Society must stop viewing minors as being completely incapable of learning life’s lessons.

People used to not be judged for not completing college. Nowadays college dropouts are called “losers” and high-school dropouts are treated even worse for not completing the “easiest part of their lives.” If high school were not described so, then dropouts might find themselves in a more accommodating economic environment.

Colleges would then be attended mainly by those who are interested enough or well-off enough to devote time and money into advanced learning, instead of by people going because “everyone else is doing it.” Teachers then wouldn’t have to “babysit” KIDs like me (because let’s face it, what PhD wants a 14-year-old wearing braces in his classroom?).

Society must stop viewing minors as being completely incapable of learning life’s lessons. High-school administrators could easily stuff an associate degree’s worth of training in those four years and give that training to everyone. If a student doesn’t want to learn, and refuses every method of support, don’t graduate them. Giving them a credential they obviously have no intention of earning only forces those who deserved theirs to seek a different one.

Believe We All Can Achieve More

It’s important to distinguish between attendees who are indifferent and students who struggle. The latter can indeed succeed with support. Jack and many others completed their studies and learned in one year what high-school teachers apparently could not teach in four. When I last saw Jack, he was progressing through higher levels of math and well on his way to finish an associate’s. His success story is not the only one; I have repeatedly seen developmental instructors in my college successfully teach basic math and writing, despite their students’ inability to grasp the material in high-school.

Jack and many others completed their studies and learned in one year what high-school teachers apparently could not teach in four.

My tutoring mentor was a woman who in high school had been told she wasn’t college material. After years working retail, she came to the community college looking to jumpstart her education. She wrote award-winning essays and became a kick-ass tutor for English and every math class up to calculus, and now attends graduate school at George Mason.

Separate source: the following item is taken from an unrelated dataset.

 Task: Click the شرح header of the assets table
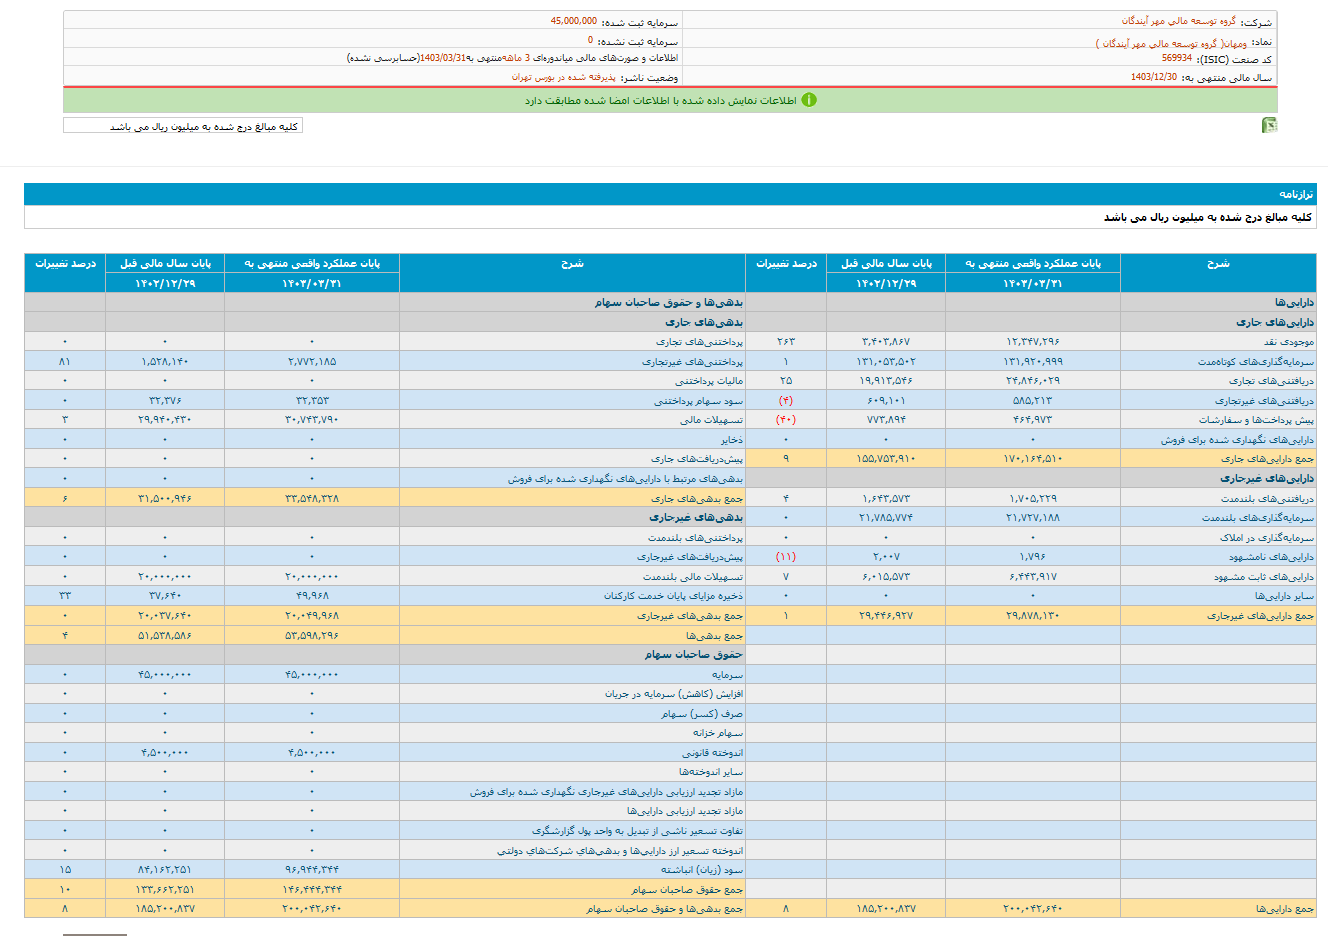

I struggled with science. But my chemistry professor treated me as an adult and expected me to earn my grade like one because she believed I could. Now I’m majoring in chemical engineering. All of us are happy now, but we didn’t get here by being told, “Don’t push yourself. Just settle for something easier.”

People can succeed if they want to. The question is whether to let them realize that potential. For a society that says kids should be believed in and accepted no matter what, we are not following our own advice terribly well. Adults no longer seem to believe in children’s ability to handle themselves.

But we minors need you to believe in that ability. We need you to support us, but also challenge us to grow. As every college student knows, we’re not going to learn by being babied. We will fall. We must get hurt. At some point, we should feel like throwing the book or calculator (or both) across the room, then make the decision to fetch them back and try another problem.

Every adult is a teacher. From you, we learn life’s lessons. Help us do what we’re supposed to do. Help us grow up.